Furthermore, the results on various challenge attributes in OTB2013 are reported for detailed performance analysis. These challenges include scale variation, fast motion, background clutter, deformation, occlusion, etc. Figure 5 demonstrates that our tracker effectively handles these challenging situations while other trackers obtain lower scores. Qualitative comparisons of our approach with four state-of-the-art trackers in the changing scenario are shown in Figure 13. The top performance can be attributed to that our methods encodes prior tracking knowledge by off-line training and extracted features is more suitable for following tracking convolution operations. For example, our tracker ranks top in out-of-plane rotation and in-plane rotation challenges due to the end-to-end training. By contrast, the CNN features in other trackers are always pre-trained in different tasks and are independently with the tracking process, thus the achieved tracking performance may not be optimal. Furthermore, efficient updating and scale handling strategies ensure robustness and speed of the tracker.

V-C Results on OTB2015

OTB2015 [61] is the extension of OTB2013 and contains 100 video sequences. Some new sequences are more difficult to track. In this experiment, we compare our method against recent real-time trackers, including PTAV [13], BACF [27], CFNet [53], fDSST [11], SiamFC [4], Staple [3], HDT [47], HCF [40], LCT [41], KCF [18]. The one-pass evaluation (OPE) is employed to compare these trackers.

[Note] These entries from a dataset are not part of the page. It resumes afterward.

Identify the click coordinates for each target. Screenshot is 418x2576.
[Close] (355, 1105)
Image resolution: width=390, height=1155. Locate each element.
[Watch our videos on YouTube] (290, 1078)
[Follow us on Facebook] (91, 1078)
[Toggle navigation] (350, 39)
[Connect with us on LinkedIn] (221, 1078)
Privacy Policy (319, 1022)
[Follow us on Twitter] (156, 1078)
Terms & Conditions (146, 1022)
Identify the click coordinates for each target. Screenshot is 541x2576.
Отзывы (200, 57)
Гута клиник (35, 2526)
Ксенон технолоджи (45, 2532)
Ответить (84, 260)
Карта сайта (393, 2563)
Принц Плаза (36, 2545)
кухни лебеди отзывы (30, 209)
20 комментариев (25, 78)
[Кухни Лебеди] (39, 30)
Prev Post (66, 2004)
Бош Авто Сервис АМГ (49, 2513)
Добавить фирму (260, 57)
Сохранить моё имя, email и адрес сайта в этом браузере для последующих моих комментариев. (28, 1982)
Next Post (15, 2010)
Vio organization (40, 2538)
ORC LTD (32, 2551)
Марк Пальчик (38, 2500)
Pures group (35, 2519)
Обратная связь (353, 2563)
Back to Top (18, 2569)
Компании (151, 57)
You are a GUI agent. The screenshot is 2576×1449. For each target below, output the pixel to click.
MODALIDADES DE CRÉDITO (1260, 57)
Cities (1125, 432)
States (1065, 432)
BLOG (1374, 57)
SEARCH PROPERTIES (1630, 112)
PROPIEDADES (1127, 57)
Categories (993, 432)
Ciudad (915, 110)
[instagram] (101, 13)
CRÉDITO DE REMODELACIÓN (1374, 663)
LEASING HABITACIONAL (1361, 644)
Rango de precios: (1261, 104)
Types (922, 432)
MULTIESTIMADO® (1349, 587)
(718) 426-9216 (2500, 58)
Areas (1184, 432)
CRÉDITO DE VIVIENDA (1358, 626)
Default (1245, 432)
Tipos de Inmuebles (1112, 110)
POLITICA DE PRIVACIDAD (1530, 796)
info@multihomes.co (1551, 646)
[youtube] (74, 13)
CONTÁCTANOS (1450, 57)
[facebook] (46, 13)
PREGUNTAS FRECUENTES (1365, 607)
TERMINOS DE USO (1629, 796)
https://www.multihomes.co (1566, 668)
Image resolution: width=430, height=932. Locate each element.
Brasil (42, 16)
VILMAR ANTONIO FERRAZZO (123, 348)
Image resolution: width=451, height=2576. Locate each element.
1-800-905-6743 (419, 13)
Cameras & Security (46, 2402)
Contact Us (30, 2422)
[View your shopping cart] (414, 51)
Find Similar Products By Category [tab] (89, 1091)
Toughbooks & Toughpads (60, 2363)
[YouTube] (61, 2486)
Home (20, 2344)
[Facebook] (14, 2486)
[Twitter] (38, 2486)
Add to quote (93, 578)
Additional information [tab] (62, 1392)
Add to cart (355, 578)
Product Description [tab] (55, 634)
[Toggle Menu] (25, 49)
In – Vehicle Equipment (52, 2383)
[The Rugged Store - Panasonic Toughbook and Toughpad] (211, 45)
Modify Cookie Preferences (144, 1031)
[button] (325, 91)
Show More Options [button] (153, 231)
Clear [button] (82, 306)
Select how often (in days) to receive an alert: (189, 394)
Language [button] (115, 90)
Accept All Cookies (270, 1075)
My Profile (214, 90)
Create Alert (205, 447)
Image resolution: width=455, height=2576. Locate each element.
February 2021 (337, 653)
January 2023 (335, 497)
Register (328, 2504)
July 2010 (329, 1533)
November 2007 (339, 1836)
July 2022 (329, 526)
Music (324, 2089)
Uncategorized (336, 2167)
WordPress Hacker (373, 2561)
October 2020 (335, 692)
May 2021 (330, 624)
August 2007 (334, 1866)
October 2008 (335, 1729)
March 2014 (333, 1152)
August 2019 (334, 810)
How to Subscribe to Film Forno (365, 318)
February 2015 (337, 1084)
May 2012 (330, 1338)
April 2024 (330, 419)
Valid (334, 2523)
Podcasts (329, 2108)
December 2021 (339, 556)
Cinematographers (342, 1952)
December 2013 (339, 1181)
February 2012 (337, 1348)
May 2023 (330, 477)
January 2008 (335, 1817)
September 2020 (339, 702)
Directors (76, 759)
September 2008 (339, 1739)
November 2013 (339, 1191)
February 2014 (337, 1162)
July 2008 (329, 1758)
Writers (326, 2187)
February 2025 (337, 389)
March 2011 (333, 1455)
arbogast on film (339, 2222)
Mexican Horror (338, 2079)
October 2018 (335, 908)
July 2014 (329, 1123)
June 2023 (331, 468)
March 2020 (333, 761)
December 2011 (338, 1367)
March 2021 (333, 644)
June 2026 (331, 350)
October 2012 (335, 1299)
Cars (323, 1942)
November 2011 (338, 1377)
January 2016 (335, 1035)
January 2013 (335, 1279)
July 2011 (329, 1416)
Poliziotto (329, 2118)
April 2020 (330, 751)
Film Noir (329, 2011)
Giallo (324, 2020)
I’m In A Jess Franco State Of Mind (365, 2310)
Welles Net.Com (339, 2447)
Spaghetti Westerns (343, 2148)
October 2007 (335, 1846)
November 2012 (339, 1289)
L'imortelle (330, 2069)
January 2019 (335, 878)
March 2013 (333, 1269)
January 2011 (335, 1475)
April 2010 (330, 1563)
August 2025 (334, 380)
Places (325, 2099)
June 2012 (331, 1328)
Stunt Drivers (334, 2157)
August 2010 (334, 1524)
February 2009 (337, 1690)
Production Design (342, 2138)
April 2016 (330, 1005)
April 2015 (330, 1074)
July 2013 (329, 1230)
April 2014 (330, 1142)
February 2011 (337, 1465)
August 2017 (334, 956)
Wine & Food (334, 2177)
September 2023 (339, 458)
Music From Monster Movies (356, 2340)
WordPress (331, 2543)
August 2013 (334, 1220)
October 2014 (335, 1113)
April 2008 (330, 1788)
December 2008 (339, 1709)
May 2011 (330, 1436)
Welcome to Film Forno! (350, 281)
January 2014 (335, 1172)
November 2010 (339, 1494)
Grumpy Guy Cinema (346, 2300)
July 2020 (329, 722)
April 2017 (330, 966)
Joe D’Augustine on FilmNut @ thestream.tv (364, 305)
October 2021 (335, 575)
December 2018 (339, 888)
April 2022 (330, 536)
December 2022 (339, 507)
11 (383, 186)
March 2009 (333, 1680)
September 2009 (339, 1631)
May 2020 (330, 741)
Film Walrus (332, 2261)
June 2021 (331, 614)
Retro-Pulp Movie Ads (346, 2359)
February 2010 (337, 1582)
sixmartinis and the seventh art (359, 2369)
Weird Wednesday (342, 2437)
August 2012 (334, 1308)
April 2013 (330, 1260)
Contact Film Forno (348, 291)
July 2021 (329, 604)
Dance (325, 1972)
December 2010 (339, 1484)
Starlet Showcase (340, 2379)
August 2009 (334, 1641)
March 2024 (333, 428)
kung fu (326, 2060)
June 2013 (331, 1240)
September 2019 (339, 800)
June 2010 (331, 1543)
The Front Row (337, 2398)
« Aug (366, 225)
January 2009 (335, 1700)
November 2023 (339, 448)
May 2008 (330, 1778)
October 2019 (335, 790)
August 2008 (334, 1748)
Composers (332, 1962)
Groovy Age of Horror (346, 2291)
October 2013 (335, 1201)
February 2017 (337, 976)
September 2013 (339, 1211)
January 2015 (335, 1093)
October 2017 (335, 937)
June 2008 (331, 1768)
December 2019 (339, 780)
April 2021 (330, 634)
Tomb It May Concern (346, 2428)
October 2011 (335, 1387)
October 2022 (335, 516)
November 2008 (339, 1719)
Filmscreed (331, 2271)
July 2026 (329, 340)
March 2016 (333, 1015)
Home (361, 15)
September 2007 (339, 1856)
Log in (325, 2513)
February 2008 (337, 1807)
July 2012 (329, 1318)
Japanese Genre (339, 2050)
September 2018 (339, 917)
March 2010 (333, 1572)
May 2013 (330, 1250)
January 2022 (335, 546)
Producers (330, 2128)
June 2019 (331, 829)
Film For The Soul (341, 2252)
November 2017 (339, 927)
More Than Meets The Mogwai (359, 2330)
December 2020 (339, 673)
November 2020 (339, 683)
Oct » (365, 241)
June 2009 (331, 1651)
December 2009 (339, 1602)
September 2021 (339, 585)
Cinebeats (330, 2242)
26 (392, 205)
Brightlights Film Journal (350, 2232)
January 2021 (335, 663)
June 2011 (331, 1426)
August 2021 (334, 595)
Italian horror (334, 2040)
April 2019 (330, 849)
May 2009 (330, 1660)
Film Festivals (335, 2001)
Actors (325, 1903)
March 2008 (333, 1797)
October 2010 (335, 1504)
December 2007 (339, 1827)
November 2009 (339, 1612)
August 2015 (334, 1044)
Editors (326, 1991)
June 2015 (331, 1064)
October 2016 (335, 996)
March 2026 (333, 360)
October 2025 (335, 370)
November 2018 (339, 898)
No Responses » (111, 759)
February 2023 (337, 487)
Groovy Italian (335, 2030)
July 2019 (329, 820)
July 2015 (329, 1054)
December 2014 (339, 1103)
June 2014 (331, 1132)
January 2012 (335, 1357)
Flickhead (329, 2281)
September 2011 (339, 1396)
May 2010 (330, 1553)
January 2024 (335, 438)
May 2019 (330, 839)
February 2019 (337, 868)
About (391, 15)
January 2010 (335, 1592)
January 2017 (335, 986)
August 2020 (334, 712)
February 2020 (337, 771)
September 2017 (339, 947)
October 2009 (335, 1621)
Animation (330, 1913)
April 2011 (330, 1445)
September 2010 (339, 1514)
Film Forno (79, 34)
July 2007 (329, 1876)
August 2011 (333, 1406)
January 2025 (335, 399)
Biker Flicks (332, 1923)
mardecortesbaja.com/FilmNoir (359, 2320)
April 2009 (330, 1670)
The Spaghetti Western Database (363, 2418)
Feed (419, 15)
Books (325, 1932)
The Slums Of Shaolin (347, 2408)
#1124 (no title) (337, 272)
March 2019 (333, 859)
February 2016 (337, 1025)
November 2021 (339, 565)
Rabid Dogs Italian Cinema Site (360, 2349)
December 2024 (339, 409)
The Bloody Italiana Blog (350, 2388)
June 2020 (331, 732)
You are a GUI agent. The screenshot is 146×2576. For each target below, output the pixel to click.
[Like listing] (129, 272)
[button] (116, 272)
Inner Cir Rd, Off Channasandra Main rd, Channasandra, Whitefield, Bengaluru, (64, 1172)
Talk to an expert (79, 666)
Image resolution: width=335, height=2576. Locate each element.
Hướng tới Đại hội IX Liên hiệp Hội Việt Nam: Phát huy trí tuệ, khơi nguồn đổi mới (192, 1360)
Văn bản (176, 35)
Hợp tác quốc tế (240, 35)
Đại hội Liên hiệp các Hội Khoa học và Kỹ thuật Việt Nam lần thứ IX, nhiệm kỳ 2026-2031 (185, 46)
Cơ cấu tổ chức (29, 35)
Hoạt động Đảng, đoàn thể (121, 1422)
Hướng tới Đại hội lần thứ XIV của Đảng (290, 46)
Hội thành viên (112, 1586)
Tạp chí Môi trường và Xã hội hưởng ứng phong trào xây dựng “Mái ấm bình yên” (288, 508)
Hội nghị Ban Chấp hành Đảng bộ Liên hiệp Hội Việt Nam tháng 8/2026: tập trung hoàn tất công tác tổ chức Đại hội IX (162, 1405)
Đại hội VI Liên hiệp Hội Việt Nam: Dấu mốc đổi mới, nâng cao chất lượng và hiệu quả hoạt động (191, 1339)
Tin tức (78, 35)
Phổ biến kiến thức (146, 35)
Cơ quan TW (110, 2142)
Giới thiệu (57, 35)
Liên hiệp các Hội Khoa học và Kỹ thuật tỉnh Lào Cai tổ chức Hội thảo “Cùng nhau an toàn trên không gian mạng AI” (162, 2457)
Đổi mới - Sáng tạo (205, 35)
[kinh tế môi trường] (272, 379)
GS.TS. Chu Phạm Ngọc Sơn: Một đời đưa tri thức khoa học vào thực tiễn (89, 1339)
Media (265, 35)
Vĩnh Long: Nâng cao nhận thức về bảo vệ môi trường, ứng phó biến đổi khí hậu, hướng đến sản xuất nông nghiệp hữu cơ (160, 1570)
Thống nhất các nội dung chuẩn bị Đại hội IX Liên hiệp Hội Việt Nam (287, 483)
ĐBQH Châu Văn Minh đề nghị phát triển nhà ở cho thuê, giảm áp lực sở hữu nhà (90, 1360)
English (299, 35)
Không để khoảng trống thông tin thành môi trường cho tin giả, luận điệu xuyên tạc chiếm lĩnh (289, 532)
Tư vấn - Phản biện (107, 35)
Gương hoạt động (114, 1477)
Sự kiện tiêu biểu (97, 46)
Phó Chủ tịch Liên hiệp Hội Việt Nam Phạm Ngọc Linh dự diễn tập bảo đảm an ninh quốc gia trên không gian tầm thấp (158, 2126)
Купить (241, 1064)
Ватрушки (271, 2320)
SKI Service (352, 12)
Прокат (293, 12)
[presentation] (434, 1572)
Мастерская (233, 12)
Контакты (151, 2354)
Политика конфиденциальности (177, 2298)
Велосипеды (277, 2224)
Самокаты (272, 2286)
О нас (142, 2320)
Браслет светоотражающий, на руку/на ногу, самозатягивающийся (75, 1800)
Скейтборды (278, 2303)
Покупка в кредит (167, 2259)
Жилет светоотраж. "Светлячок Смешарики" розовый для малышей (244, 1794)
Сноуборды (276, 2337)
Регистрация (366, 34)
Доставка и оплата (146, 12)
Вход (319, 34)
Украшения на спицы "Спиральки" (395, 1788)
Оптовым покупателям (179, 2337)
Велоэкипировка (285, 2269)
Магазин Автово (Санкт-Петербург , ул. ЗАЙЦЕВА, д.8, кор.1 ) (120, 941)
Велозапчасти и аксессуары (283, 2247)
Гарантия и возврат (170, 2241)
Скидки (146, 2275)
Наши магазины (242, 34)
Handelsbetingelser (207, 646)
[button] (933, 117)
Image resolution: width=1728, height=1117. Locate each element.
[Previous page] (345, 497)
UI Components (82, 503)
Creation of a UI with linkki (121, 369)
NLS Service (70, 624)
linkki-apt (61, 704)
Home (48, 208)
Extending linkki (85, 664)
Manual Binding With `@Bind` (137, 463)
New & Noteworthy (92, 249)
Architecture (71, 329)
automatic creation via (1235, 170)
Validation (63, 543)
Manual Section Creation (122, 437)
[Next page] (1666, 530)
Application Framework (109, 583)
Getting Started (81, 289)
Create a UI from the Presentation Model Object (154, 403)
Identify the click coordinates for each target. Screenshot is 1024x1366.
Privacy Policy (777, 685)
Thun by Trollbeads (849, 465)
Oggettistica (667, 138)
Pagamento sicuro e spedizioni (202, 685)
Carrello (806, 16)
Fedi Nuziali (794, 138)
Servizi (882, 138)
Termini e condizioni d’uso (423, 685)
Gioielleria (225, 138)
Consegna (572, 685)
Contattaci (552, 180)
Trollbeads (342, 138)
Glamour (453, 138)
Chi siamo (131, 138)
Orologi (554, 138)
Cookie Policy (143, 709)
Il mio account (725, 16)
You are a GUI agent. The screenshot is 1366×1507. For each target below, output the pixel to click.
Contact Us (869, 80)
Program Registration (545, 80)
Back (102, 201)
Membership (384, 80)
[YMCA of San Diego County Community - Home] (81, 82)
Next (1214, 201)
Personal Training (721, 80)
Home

Figure 6 illustrates the precision and success plots of the compared trackers, respectively. The proposed UCT approach outperforms all the other trackers in terms of both precision score and success score. Specifically, our method achieves a success score of 0.670, which outperforms the PTAV (0.631) and BACF (0.621) methods with a large margin. Since the proposed tracker adopts a unified convolutional architecture and efficient online tracking strategies, it achieves superior tracking performance and real-time speed. It is worth mentioning that our UCT-lite also provides significantly better performance and faster speed compared with SiamFC, CFNet and Staple. Model update frequency, scale estimation, performance and speed of compared trackers are summarised in Table III.

For detailed performance analysis, we report the results on various challenge attributes in OTB2015, such as illumination variation, scale changes, occlusion, etc. Figure 7 demonstrates that our tracker effectively handles these challenging situations while other trackers obtain lower scores. Comparisons of our approach with four state-of-the-art trackers in the challenging scenarios are shown in Figure 13.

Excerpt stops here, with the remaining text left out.